The Beidweiler longwave transmitter is a high-power broadcasting transmission site owned by RTL Group and operated by RTL company Broadcasting Center Europe. It was used to transmit the French-speaking programme of RTL on longwave frequency until 1 January 2023. Based in Beidweiler, Luxembourg, the transmission site is situated at 49°43'58" N and 6°19'08" E and went into service in 1972 as replacement of the old Junglinster Longwave Transmitter. Junglinster remained in use as a backup site and for additional broadcast services.

==Construction==
The facility uses a directional antenna consisting of three 290 meter tall guyed masts, each equipped with a cage antenna. The output of this array is mostly directed toward Paris. When the site was inaugurated in 1972 it operated with a transmission power of 1400 kilowatts, which was pushed up to 2000 kW in 1974, making it one of the most powerful broadcasting stations in the world at the time.

==History==
In 1994, the facility's transmitters were replaced with Thomson-Csf TRE 2175 units, which in turn were replaced by a new Transradio TRAM/P 1500 LS solid-state transmitter in 2011 that could support DRM digital radio broadcasting. The maximum power of the site is 1500 kW (reduced to 1000 kW at night); since 2020, the output power has been set to 750 kW daytime or 375 kW at night.

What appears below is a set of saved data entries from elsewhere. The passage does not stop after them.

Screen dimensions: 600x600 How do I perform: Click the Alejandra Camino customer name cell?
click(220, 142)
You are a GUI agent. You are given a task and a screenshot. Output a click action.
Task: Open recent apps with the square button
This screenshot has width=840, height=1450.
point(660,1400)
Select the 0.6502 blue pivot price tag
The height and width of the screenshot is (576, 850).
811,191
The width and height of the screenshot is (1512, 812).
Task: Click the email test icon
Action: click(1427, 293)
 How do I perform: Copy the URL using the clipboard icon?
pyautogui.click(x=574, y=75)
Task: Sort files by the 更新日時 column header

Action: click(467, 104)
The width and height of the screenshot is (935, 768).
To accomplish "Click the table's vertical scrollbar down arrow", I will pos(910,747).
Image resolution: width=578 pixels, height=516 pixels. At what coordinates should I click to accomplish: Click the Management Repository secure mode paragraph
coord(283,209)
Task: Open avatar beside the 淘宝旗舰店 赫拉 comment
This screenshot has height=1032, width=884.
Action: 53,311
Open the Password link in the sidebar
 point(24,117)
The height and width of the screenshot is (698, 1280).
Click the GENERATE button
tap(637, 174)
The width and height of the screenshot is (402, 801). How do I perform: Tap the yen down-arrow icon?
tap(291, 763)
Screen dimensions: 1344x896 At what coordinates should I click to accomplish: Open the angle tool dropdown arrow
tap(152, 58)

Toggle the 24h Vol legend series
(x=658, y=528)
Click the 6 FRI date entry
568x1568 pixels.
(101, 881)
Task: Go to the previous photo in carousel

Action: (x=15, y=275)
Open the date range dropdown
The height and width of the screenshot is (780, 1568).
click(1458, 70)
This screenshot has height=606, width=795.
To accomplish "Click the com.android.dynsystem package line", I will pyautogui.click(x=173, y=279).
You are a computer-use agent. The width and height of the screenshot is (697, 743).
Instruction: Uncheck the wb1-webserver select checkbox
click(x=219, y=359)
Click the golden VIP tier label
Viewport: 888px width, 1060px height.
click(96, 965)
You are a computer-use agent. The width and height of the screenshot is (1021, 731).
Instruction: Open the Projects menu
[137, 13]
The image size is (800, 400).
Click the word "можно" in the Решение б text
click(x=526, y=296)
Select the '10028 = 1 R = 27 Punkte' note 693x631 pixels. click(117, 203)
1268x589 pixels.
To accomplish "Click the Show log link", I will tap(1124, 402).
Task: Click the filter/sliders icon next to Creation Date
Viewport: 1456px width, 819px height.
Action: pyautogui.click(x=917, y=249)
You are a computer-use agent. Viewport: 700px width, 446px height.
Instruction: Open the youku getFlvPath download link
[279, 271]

In 2019, RTL Group and Luxembourgish energy company Enovos began work on an extensive solar generation facility at Beidweiler. The first phase of the project, consisting of 16,100 photovoltaic solar panels, was connected to the national energy grid in 2020. A second group of panels went online in 2021. Together with a similar solar generation facility at Junglinster, the transmission sites make up the largest solar facility in Luxembourg, generating almost 10.5 gigawatt-hours of energy per year.

In October 2022, RTL parent company Groupe M6 announced plans to cease broadcasting from the site, citing the need to reduce electricity consumption. Transmissions from Beidweiler stopped on 2 January 2023, with listeners advised to switch to FM, DAB+, or streams delivered via digital TV and mobile apps.